I have nothing against Justin Bieber. In fact, I’m sure he’s a really good person and he seems like an amazing boyfriend to Selena Gomez. I just don’t know why I have to be forced to listen to ‘Baby’ over and over again whenever I’m in the car with my daughter Sunny. I also don’t think it’s fair that if I put on anyone other than Justin Bieber or Britney (like my all time fave Michael Jackson), she puts her fingers in her ears and starts screaming at the top of her lungs for me to “turn it off!” If I don’t turn off my favorite songs right away, she starts crying hysterically.

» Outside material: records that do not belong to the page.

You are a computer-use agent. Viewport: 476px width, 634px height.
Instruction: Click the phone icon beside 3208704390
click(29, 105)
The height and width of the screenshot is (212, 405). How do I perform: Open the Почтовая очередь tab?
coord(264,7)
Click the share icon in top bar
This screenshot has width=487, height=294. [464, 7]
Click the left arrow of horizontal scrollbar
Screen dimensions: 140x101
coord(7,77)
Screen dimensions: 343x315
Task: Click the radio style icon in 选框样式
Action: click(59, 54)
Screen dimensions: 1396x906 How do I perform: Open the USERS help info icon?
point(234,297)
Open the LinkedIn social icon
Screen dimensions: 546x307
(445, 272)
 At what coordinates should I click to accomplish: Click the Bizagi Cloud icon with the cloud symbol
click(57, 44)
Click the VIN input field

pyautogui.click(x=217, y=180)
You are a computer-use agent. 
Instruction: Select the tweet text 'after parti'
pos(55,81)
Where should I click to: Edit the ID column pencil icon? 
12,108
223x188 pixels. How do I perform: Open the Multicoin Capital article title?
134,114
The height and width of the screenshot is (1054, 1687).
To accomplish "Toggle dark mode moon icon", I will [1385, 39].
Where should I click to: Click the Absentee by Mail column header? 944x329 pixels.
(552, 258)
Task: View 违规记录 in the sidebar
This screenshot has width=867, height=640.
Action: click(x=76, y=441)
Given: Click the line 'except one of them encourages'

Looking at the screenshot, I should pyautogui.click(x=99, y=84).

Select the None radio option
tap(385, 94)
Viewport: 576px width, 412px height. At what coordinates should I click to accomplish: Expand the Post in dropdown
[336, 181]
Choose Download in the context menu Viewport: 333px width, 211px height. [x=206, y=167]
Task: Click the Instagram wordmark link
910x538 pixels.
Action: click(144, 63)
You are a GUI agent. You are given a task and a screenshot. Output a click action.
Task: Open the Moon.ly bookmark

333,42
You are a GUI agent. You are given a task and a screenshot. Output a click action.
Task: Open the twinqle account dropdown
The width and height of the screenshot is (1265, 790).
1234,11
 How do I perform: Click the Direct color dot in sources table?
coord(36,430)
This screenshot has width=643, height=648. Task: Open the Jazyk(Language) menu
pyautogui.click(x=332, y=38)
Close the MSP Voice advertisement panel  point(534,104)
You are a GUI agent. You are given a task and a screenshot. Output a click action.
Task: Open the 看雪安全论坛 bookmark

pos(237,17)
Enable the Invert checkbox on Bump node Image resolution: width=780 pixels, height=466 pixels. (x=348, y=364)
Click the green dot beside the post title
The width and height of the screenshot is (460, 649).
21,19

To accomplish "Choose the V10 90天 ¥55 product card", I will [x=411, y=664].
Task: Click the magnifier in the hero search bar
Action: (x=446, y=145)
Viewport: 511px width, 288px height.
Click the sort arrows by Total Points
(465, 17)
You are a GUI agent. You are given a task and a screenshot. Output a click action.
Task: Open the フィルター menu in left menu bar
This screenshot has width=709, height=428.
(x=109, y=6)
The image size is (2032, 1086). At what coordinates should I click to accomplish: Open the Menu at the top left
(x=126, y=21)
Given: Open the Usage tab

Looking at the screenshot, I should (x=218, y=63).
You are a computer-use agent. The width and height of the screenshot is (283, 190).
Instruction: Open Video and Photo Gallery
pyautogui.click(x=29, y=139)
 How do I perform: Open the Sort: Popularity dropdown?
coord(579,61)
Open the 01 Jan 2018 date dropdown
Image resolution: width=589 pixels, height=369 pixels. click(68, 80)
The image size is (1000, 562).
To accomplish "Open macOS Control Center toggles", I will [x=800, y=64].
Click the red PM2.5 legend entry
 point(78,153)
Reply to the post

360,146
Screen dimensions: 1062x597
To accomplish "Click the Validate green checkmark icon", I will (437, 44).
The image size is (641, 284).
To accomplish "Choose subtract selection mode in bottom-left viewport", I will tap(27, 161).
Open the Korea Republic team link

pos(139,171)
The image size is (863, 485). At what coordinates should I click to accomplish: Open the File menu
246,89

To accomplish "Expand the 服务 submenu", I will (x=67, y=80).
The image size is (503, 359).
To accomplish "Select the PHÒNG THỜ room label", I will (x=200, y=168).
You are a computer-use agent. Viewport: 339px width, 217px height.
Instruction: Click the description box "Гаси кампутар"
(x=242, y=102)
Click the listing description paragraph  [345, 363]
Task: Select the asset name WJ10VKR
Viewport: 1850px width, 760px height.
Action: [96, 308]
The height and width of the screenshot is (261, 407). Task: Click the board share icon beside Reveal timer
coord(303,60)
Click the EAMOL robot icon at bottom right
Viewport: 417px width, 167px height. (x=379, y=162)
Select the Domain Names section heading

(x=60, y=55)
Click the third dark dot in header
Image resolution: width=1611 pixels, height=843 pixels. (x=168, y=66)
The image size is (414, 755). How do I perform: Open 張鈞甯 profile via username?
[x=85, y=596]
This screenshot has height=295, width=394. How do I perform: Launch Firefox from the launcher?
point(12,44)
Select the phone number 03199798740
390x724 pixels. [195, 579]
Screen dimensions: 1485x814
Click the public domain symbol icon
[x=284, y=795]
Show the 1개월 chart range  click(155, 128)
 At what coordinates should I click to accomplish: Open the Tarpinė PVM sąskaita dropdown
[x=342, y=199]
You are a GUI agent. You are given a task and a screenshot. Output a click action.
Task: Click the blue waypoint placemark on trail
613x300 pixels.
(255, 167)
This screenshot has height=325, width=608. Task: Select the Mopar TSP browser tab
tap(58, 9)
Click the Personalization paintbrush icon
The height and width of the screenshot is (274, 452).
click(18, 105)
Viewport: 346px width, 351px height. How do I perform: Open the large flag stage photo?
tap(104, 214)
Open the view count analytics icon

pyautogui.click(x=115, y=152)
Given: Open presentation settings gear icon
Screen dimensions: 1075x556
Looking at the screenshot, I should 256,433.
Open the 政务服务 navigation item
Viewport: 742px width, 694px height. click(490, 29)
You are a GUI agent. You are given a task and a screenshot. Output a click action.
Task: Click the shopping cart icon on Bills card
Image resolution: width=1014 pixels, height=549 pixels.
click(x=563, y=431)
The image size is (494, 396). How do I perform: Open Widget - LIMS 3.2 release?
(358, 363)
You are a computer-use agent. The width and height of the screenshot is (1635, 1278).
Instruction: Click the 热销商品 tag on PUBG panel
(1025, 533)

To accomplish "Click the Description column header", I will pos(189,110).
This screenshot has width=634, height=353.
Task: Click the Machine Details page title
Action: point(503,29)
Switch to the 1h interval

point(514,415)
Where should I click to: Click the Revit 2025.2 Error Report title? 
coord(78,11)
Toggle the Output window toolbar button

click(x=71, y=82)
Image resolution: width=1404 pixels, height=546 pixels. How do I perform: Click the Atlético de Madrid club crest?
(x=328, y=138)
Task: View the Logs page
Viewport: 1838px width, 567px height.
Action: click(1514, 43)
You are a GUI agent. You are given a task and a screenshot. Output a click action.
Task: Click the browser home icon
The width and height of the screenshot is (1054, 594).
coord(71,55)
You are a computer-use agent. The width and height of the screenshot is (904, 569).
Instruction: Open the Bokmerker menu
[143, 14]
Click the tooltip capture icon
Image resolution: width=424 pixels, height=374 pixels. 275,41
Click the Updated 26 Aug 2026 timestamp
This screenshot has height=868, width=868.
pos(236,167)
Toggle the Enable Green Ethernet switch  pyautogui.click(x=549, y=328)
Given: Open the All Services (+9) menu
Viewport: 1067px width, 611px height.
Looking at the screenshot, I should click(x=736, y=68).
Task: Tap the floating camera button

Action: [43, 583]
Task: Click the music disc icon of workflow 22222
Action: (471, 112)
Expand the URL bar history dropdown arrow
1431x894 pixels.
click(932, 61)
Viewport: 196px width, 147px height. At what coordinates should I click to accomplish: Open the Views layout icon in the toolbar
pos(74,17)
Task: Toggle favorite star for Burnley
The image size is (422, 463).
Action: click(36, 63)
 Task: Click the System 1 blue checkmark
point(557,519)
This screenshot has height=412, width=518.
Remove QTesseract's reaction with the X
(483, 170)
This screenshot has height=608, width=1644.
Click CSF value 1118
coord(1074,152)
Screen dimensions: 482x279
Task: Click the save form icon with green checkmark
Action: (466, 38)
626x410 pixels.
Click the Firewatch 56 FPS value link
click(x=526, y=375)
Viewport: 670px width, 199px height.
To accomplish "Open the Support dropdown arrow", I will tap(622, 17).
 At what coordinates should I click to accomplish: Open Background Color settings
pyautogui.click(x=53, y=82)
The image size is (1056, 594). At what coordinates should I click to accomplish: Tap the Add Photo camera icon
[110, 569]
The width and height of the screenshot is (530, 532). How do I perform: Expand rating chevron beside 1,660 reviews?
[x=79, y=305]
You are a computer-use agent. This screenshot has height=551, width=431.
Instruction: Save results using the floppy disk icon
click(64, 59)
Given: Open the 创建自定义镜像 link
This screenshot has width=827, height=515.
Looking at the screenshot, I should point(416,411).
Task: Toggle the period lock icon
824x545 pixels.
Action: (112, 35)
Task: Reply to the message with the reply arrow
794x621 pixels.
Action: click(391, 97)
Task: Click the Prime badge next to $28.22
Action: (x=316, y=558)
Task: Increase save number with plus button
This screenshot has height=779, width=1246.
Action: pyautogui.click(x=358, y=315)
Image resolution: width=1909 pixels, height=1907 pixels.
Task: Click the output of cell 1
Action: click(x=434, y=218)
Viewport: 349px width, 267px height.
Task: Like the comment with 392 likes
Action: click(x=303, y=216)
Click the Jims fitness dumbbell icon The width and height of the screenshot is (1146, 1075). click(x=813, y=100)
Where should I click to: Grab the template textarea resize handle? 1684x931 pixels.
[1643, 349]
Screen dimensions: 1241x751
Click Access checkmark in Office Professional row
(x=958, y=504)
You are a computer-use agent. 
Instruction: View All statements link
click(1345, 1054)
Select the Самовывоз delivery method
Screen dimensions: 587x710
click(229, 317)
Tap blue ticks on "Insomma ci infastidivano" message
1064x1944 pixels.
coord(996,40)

And you don’t even want to know what happens when Cee-Lo accidentally comes on.
I pick up Sunny from school and her first request is always for me to turn on some music. I humor her by putting on Justin Bieber first because watching her dance in my rearview mirror might be the cutest thing ever. But then all I hear over and over and over again is, “Baby baby baby, oooh, like, baby baby baby…oohh!” Then she does the Ludacris part by moving her hands spastically in a way like she’s pretending to rap even though she totally doesn’t know the words.
Baby, baby baby oohh, like, baby baby baby, ooh. I’m starting to freak. I can’t deal. I begin to hate Justin Bieber and wish Usher had never discovered him. I start thinking horrible, violent thoughts about this 17-year-old kid who I don’t know.
“You know what? I don’t want to listen to this anymore, can we turn something else on?”
“NO, Mommy, NO.” Well guess what? Our radio just died. It needs to charge. And unfortunately, sometimes car radio chargers take FOREVER.